Cognitive deterioration relies more on loss of brain function than disease burden in early phase relapsing-remitting MS

June 8, 2001

In the early phase of relapsing-remitting MS, cognitive deterioration depends more on loss of brain function rather than progression of disease burden, a new study demonstrated.

For a two-year period, 53 patients with clinically definite relapsing-remitting MS were monitored. The patients had a disease duration of one to five years and their Expanded Disability Status Scale (EDSS) was less than or equal to five at the beginning of the study.

Neuropsychological performances, psychological functioning, neurological impairment and disability were assessed at baseline and after two years. All patients underwent MRI screening.

Overall, 26.4 percent of the patients were cognitively impaired at baseline as compared with 52.8 percent at the end of the follow-up period.

Of the 18 neuropsychological tests performed in the study, patients with MS failed approximately six and eight tests at the beginning and end of the study, respectively.

Five patients were cognitively improved, 33 remained stable, and 15 patients worsened during the follow-up period.

Change in brain parenchymal volumes, or volume of functional elements of the brain, independently predicted cognitive impairment during the study period, the scientists noted.

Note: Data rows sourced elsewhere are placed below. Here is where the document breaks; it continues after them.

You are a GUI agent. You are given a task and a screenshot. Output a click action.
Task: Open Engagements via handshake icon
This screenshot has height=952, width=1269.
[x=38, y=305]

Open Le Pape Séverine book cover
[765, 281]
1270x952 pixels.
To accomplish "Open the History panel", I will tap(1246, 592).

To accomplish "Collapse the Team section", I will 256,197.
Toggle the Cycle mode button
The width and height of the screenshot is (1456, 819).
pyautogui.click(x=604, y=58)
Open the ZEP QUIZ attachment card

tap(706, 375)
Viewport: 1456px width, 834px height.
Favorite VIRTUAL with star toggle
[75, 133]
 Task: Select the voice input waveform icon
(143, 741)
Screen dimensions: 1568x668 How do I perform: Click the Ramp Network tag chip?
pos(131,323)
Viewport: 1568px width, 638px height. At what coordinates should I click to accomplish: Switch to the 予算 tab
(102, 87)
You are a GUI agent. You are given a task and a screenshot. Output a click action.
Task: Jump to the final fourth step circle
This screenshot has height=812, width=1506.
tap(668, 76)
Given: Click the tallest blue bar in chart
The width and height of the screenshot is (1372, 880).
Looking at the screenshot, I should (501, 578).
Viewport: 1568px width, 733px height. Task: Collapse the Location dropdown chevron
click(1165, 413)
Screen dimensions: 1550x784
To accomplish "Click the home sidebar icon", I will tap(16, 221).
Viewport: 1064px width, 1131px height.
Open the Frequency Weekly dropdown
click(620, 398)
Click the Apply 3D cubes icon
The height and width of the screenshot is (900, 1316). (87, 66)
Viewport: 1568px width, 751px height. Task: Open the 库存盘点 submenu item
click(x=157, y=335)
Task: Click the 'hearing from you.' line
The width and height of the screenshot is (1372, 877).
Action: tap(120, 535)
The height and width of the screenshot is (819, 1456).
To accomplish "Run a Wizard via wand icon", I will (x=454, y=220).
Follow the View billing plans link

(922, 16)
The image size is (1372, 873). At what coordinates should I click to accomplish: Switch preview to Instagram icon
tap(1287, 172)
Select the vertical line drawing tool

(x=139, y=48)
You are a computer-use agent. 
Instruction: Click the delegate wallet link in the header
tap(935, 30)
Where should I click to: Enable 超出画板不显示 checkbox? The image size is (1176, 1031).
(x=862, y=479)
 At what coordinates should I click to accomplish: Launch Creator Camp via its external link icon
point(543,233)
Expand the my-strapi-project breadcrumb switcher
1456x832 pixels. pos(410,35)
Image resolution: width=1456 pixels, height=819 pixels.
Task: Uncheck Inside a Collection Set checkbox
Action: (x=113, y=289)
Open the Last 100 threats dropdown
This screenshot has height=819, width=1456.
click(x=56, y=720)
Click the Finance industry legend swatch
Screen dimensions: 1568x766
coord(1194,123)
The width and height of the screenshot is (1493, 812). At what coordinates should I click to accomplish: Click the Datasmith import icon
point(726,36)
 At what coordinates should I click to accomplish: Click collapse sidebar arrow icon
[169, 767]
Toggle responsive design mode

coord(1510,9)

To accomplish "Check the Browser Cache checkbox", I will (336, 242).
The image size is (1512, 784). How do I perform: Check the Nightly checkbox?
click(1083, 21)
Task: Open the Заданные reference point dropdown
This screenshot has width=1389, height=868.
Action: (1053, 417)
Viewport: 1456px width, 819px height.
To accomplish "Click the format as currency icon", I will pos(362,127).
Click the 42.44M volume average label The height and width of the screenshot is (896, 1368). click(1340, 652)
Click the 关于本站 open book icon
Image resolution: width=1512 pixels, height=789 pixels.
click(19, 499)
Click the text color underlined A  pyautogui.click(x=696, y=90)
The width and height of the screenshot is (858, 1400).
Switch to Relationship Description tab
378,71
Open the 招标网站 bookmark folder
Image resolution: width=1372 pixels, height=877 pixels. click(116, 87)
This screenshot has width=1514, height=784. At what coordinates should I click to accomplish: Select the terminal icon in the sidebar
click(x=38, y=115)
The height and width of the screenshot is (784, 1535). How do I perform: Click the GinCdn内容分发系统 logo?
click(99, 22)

Moreover, 10 patients who had worsened by one or more points in the EDSS experienced significant decreases in brain parenchymal volumes. At the end of the study, a significant correlation was reported between loss of brain function and change in EDSS.

“These data support the debated opinion that disease modifying therapy should be initiated as early as possible,” the investigators concluded.

The study appears in the June issue of the Journal of Neurology, Neurosurgery and Psychiatry.